→ **Record excerpts**:
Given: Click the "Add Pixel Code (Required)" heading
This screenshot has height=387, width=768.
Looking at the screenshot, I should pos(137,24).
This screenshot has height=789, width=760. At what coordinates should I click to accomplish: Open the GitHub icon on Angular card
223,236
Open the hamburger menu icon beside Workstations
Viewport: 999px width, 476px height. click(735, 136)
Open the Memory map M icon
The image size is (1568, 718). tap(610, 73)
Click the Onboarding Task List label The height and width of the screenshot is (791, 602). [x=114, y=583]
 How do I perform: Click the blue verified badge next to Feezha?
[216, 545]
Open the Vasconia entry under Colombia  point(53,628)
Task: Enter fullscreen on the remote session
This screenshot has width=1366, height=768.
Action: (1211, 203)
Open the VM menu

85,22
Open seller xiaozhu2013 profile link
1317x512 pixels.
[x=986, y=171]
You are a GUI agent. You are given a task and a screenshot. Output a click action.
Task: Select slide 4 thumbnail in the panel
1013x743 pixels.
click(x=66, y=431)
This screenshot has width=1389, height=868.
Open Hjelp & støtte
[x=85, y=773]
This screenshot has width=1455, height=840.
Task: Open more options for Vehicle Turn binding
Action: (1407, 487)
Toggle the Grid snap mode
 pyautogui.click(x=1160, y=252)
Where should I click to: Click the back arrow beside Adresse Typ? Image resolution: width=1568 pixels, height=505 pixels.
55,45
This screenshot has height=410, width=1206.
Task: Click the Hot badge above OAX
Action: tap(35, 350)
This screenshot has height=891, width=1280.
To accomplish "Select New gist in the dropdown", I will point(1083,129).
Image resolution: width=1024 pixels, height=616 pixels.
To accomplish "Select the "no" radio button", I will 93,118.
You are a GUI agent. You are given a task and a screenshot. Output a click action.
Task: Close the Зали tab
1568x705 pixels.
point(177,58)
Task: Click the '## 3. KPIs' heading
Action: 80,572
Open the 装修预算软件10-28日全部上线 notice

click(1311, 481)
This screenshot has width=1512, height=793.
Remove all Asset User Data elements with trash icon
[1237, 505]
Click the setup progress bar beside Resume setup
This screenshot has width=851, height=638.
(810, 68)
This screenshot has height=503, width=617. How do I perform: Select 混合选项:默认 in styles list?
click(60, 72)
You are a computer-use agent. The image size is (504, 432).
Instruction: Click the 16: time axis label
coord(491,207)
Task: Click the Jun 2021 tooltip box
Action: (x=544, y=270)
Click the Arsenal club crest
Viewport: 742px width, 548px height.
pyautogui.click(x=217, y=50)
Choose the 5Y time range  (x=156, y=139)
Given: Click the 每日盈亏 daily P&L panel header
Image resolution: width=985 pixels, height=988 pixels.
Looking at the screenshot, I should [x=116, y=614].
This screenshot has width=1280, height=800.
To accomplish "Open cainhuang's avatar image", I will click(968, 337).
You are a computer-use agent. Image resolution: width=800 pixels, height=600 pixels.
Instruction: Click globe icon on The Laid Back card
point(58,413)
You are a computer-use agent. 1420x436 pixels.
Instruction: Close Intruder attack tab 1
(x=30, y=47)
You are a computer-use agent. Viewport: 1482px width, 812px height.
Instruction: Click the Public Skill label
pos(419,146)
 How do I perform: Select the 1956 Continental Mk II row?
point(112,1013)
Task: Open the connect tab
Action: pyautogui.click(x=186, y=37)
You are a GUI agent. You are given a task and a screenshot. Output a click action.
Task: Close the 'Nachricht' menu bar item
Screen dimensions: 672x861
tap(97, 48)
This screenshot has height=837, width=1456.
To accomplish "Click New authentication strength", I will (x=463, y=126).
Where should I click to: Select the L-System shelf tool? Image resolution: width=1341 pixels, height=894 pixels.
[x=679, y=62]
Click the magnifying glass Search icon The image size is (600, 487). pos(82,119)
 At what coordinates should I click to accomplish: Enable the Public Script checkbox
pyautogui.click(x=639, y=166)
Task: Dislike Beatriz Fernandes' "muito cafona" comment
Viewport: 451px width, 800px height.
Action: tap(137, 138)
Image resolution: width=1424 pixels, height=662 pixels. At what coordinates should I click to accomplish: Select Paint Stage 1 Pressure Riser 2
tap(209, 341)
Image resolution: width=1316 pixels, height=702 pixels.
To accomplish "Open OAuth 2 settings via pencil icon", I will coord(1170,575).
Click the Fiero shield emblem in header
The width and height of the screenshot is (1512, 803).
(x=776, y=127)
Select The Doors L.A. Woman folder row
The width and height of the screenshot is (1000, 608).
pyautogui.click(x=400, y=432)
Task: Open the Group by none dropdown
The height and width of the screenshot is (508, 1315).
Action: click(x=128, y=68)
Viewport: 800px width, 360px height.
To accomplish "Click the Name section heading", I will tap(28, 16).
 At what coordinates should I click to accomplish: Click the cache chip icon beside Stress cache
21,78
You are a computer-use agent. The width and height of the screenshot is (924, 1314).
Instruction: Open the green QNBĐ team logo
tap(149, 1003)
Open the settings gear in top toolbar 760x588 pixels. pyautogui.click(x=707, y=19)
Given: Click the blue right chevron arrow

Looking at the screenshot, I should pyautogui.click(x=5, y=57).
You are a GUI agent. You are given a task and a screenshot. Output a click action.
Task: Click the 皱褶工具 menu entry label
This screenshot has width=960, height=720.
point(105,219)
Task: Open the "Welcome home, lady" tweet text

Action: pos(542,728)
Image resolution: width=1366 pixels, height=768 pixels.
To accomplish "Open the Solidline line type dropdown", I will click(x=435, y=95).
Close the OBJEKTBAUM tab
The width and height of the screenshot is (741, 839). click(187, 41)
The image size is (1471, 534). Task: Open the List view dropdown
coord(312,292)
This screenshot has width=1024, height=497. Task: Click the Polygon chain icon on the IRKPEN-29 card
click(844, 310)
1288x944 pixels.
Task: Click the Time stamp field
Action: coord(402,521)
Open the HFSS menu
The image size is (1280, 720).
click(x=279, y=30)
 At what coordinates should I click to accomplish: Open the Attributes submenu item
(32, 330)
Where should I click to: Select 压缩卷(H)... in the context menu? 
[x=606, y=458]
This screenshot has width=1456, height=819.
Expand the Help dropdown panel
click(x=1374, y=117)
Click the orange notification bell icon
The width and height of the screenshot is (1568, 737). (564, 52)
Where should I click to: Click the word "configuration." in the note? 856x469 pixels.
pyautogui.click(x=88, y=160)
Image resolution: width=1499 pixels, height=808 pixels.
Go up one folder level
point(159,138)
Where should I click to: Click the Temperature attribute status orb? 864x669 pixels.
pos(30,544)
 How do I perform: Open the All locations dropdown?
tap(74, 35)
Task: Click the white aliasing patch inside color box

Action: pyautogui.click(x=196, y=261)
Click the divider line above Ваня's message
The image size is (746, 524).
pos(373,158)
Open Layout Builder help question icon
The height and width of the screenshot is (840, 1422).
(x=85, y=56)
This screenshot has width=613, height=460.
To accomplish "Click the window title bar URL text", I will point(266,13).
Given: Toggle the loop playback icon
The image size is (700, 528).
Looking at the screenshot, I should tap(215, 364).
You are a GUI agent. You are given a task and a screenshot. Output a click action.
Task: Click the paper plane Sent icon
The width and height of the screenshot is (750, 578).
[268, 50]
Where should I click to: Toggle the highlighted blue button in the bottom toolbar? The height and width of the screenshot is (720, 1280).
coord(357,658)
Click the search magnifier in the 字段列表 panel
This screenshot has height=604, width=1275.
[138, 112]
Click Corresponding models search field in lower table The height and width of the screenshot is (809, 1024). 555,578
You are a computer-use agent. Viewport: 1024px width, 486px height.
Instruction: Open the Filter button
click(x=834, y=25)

→ **What the task asks**: Of the lines above, retype only those from the line containing "You are a computer-use agent. The image" through the line containing "Given: Click the 每日盈亏 daily P&L panel header", including both, exactly.

→ **Finished exercise**:
You are a computer-use agent. The image size is (504, 432).
Instruction: Click the 16: time axis label
coord(491,207)
Task: Click the Jun 2021 tooltip box
Action: (x=544, y=270)
Click the Arsenal club crest
Viewport: 742px width, 548px height.
pyautogui.click(x=217, y=50)
Choose the 5Y time range  (x=156, y=139)
Given: Click the 每日盈亏 daily P&L panel header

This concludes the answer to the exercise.